Politics of black hair: Cultural appropriation or cultural appreciation?

However, claiming that white girls have the right to take freely from disempowered black girls trivializes the continuous violent historical oppression of black hair. Police officers were called on young school girls protesting against the policing and stripping away of their black hair.Cornrows on a little black girl are symbolic of her ghetto lifestyle- those same cornrows on a white girl are chic, edgy and innovative- but most importantly, are symbolic of a progressive liberal. A progressive liberal who’s main protest to accusations of cultural appropriation is that her free speech is policed and violated. “I should have the right to express myself however I want to in a democratic society. You do too,” she simultaneously reprimands and advices.

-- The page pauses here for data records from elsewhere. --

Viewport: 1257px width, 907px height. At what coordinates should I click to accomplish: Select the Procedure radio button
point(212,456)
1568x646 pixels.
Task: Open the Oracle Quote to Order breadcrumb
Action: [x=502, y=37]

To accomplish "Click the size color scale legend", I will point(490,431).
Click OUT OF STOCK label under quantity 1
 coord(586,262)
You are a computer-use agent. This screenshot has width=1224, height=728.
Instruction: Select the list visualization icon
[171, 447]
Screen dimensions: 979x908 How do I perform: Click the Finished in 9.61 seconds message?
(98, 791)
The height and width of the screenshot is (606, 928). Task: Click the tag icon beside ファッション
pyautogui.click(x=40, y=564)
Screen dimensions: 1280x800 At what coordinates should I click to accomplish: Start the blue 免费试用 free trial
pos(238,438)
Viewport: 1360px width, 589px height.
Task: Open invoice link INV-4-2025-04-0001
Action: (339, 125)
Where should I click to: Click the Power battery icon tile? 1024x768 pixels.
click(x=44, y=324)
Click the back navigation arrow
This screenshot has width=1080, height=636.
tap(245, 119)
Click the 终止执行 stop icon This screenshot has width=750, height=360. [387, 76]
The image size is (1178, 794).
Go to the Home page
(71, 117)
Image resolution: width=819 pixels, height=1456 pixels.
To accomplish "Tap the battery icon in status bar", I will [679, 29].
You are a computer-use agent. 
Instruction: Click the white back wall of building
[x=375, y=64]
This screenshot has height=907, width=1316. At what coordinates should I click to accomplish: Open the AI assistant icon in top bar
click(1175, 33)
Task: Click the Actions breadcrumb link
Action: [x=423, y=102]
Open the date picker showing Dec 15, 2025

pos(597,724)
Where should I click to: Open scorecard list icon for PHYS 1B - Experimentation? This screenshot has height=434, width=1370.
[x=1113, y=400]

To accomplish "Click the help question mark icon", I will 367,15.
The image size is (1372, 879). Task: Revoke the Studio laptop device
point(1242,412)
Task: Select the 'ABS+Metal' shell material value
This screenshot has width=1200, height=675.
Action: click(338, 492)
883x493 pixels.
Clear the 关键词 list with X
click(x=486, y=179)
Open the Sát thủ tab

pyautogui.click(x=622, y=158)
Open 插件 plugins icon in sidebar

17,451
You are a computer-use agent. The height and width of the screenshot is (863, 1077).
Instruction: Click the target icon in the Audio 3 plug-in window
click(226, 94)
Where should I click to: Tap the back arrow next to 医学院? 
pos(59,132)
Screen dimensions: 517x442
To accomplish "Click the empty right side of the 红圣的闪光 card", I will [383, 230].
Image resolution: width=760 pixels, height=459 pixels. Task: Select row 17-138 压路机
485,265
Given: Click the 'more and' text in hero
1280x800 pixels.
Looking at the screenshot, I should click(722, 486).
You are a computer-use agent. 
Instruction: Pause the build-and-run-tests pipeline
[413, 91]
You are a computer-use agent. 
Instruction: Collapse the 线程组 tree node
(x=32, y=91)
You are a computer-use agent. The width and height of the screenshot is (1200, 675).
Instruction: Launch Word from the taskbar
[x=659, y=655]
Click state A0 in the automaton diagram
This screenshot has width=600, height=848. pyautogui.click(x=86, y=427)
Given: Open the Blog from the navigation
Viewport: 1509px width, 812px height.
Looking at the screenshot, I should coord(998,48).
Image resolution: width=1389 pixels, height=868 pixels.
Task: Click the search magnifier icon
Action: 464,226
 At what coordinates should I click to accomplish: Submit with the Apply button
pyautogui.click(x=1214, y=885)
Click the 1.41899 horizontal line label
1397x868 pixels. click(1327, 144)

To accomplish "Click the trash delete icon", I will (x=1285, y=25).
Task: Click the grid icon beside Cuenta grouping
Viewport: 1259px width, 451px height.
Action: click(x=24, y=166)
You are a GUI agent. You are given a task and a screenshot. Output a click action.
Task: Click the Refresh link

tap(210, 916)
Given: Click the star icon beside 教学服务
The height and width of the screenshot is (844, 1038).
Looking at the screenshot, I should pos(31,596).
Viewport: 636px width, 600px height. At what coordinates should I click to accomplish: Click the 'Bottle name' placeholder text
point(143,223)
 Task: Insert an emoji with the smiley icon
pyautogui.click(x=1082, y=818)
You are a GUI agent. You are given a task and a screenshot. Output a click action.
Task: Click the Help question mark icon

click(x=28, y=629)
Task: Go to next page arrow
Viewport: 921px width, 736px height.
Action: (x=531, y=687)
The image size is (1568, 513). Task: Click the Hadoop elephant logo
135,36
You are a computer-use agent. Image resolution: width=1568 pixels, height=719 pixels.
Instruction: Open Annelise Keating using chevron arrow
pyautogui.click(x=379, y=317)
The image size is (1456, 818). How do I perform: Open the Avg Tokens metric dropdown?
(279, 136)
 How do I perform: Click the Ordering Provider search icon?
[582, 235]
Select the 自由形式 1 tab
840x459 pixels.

Secondly, black girls whose black hair is appropriated do not have the institutional power to force you to stop. Young black girls at the Pretoria Girls High would have been suspended and called racist if while protesting they spotted white girls with braids and demanded they untie their hair- something, many young black girls have confessed has been done to them by their teachers at this school. Instead, these young black girls can only protest against being compelled to strengthen their hair.

Perhaps, more problematic, is when black girls rebel and wear their black hair styles appreciating their rich history and African roots, they are said to be inspired by white celebrities. For example, when Blac Chyna styled her hair in Bantu Knots, People Magazine credited the knots to Bjork (an Icelandic singer and songwriter). Likewise, Marie Clair praised Kendall Jenner for rocking ‘new epic’ cornrows. These are just two examples from vast examples in pop culture. To a white South African, these may seem like arbitrary American celebrity examples distant from what is happening at Pretoria Girls High. But are they?


A blog called Princess Hairstyles, owned by a white blogger teaches white young girls how to do black hair.


When Black women have to fight for acceptance with the same styles a young white woman can be admired for, what message does that send to Black women and girls? Well, young black girls are teaching young black girls how to do the ‘Kylie Jenner braids’.


Also, what white people belief is worthy to be borrowed is often so narrow that it perpetuates negative stereotypes rather than increases racial appreciation. Braids in white terms are ratchet, flamboyant in colour and messy and that’s what Kylie went for. (Notice: she even wearing African art in order for you to see she is ‘appreciating’ black culture). Likewise, the Pretoria Girls High’s code of conduct prohibits student from wearing braids that do not match their natural colour.

The ‘civilization mission’ is about showing love for black culture- but remaining prejudiced against black people. And calling black people racist when they call white people out for cultural appropriation.


A more explicit example of the disrespect of black hair is a popular youtuber called DaveHax, whom the Daily Mail call "clever" for demonstrating that you can Style your hair, then chop an onion! The bizarre kitchen hack that ensures you get perfectly diced and sliced vegetables every time... using an afro comb

The significance of the afro comb and black hair is deliberately misplaced and the afro comb is reduced to a mere kitchen cutlery... What has happened at Pretoria Girls High is an unsettling reminder that the ‘civilization mission’ never ended with neither colonialism nor with apartheid- taking black hair (it's significance and symbolism) from black people is not over.